At Build 2019, Microsoft announced the next major version of their .NET Framework. .NET 5 will be a cross-platform product and will be able to target Windows, Linux, macOS, iOS, Android, tvOS, watchOS and WebAssembly and more.
.NET 5 is expected to be released in November 2020, with the first preview available in the first half of 2020. It will be supported with future updates to Visual Studio 2019, Visual Studio for Mac and Visual Studio Code.
The project aims to add the following improvements to .NET:
- Produce a single .NET runtime and framework that can be used everywhere and that has uniform runtime behaviors and developer experiences.
- Expand the capabilities of .NET by taking the best of .NET Core, .NET Framework, Xamarin and Mono.
- Build that product out of a single code-base that developers (Microsoft and the community) can work on and expand together and that improves all scenarios.
Here are some new features.
- You will have more choice on runtime experiences (more on that below).
- Java interoperability will be available on all platforms.
- Objective-C and Swift interoperability will be supported on multiple operating systems.
- CoreFX will be extended to support static compilation of .NET (ahead-of-time – AOT), smaller footprints and support for more operating systems.
Microsoft will ship .NET Core 3.0 this September, .NET 5 in November 2020, and then the company intends to ship a major version of .NET once a year, every November.
The official blog post states the following regarding .NET Core:
We’re skipping the version 4 because it would confuse users that are familiar with the .NET Framework, which has been using the 4.x series for a long time.
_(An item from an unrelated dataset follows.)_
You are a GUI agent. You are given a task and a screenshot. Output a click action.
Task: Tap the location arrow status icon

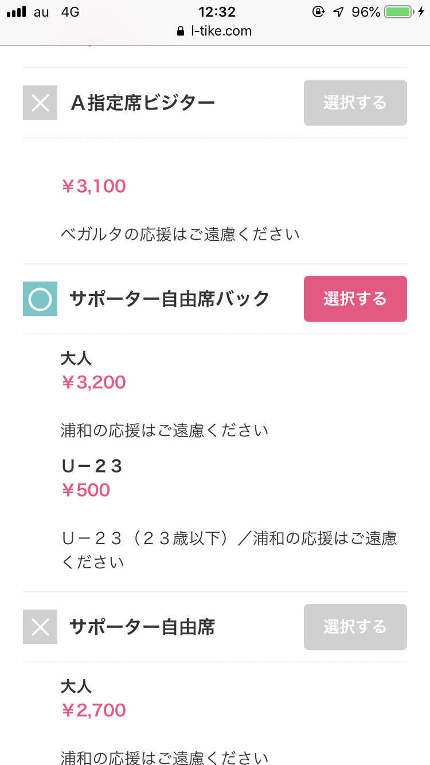coord(339,11)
Additionally, we wanted to clearly communicate that .NET 5 is the future for the .NET platform.
We are also taking the opportunity to simplify naming. We thought that if there is only one .NET going forward, we don’t need a clarifying term like “Core”. The shorter name is a simplification and also communicates that .NET 5 has uniform capabilities and behaviors. Feel free to continue to use the “.NET Core” name if you prefer it.